Steele Chambers can play on either side of ball for Ohio State
Eventually Steele Chambers is going to have to make a decision about his future. But Ohio State isn’t going to rush him until he’s completely comfortable — on either side of the football.
Chambers can likely help the Buckeyes more by completing a long-anticipated transition to defense, and he has spent the summer helping lead drills during camp with linebackers coach Al Washington and appearing at team functions with the Silver Bullets. But he’s also still an option at running back heading into training camp, and Ohio State is content to let him make the call.

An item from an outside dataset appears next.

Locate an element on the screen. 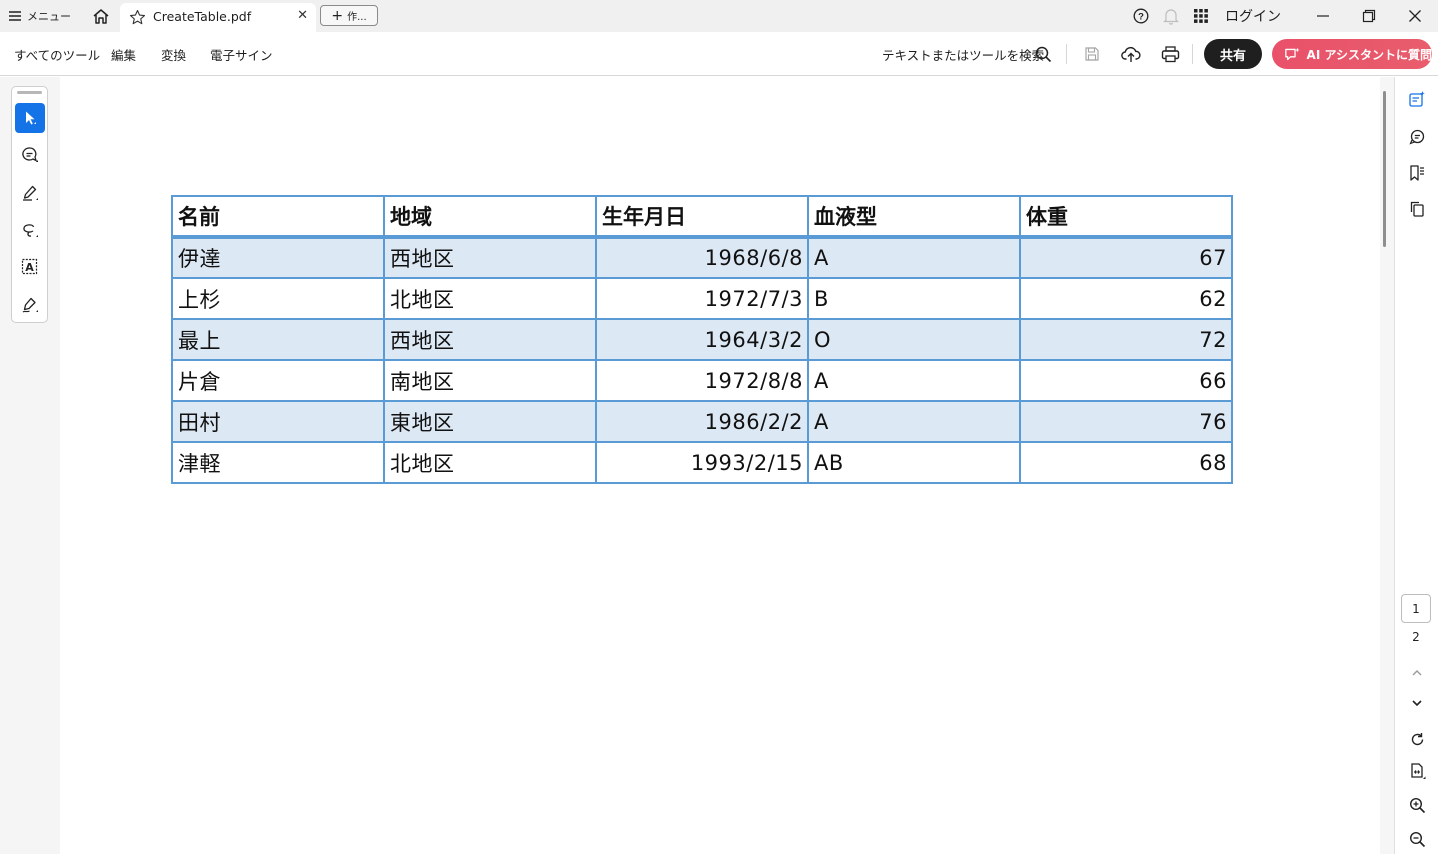 The width and height of the screenshot is (1438, 854). cell-region: 南地区 is located at coordinates (490, 380).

“He’s at running back,” Day said. “But he’s also moved around and done some different things with Coach Washington. So, we’ll see. It’s really up to Steele in the end with where he feels most comfortable for the season.”
Quarterback competition will dominate early part of camp
Don’t expect Ohio State to carry the three-way battle to take over the most important position on the field up to the opener.
Nothing is set in stone at this point, and plans can certainly change. But the Buckeyes are setting an unofficial target of the middle of August to start building up first-team reps for one guy ahead of the opener at Minnesota — with C.J. Stroud remaining the odds-on favorite to edge Jack Miller and Kyle McCord in what Day views as a tight race.
“Very close [competition],” Day said. “The thing I’ve been talking about and thinking about and want to make sure that they understand as we head back into the next couple weeks — and I’ll sit down and talk to them all about it — is that it’s not just about winning the job and playing the first game. It’s a long way to December and January and everything else. We’re going to need all of them. I know in my heart we’re going to, so they have to focus on development and getting better. When they have the opportunity to play, then let the rest of the chips fall where they may.
“Obviously as we get closer on this thing, we’re going to have to prioritize some of the snaps. But we’re going to try to spread them out as best as we can, at least for those first two weeks.”